> EXERCISE DESCRIPTION
Below are entries to be transcribed exactly; exclude the pictures from the copy.

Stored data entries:
● ● ● ● ●
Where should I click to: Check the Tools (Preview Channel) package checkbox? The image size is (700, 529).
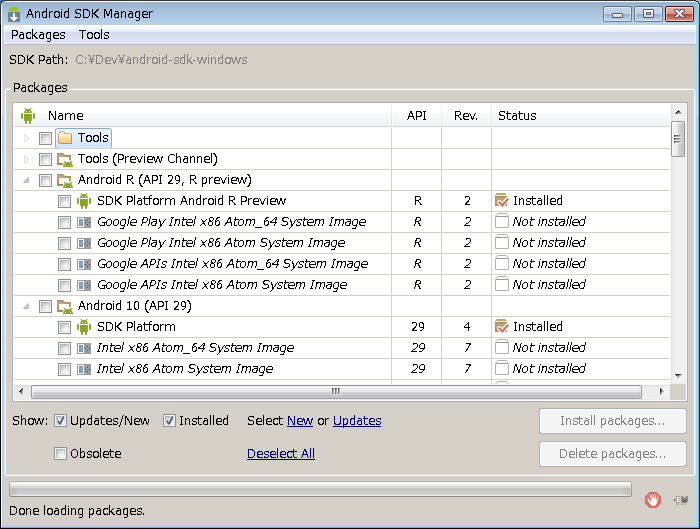click(45, 159)
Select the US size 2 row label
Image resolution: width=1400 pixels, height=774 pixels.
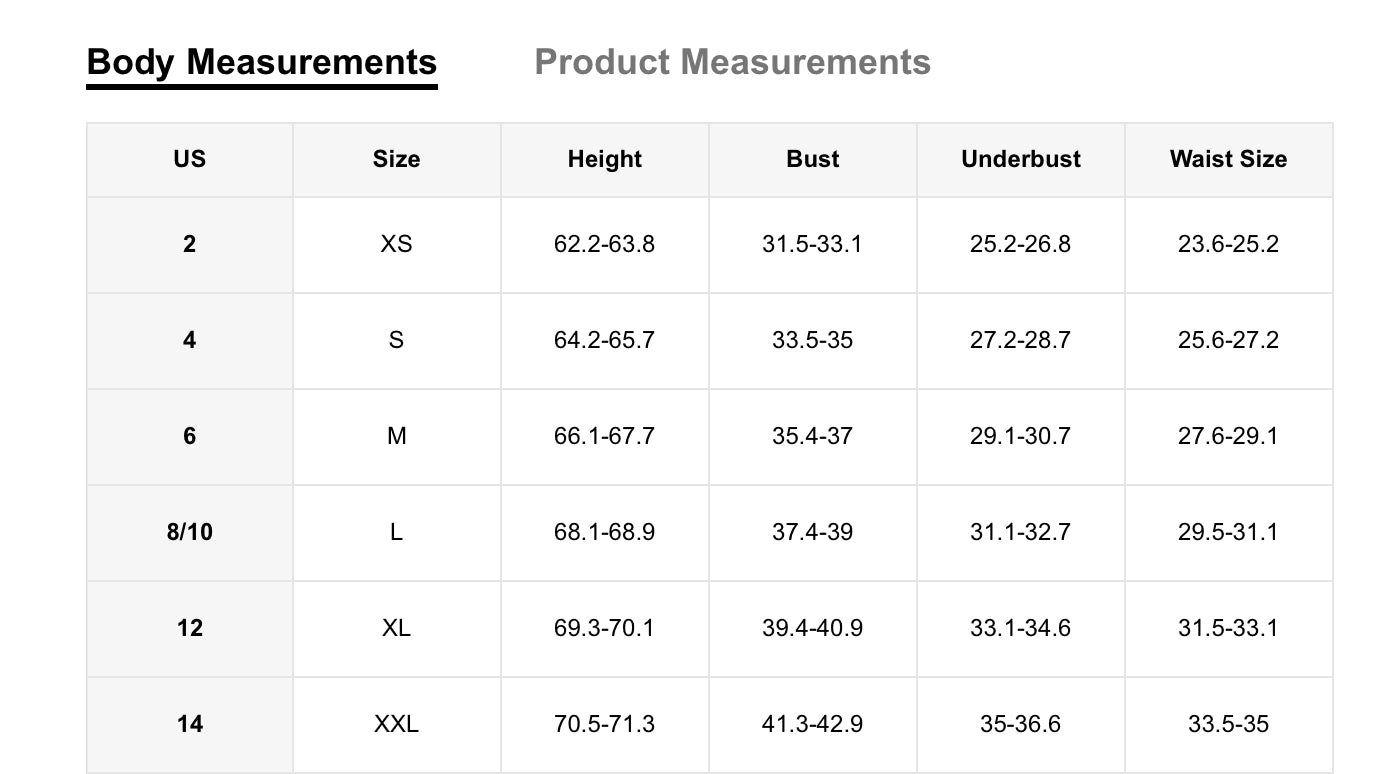[190, 244]
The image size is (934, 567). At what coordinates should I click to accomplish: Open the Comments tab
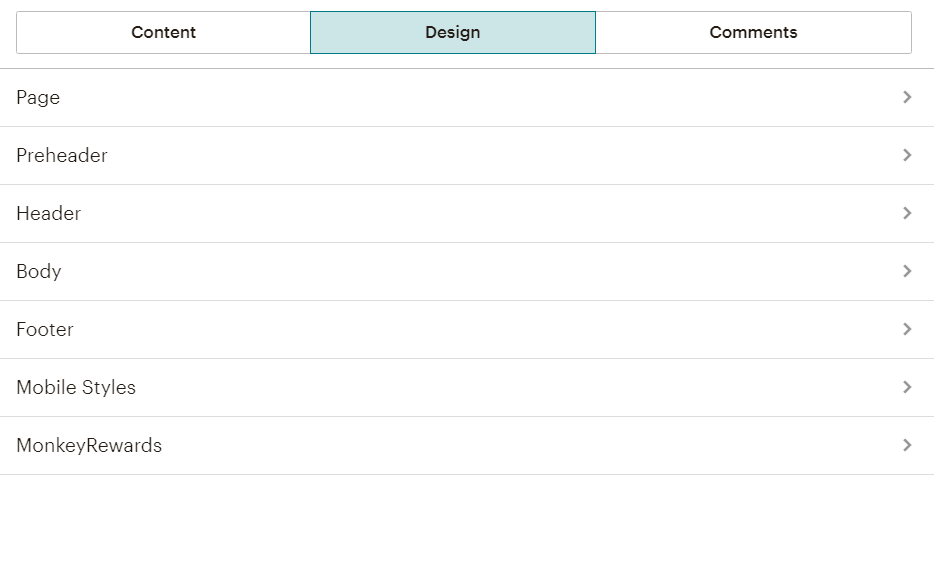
● ● ● ● ●
> EXERCISE RESPONSE
Where should I click to: Check the Tools (Preview Channel) package checkbox? The image size is (700, 529).
click(45, 159)
Select the US size 2 row label
Image resolution: width=1400 pixels, height=774 pixels.
[190, 244]
The image size is (934, 567). At what coordinates should I click to accomplish: Open the Comments tab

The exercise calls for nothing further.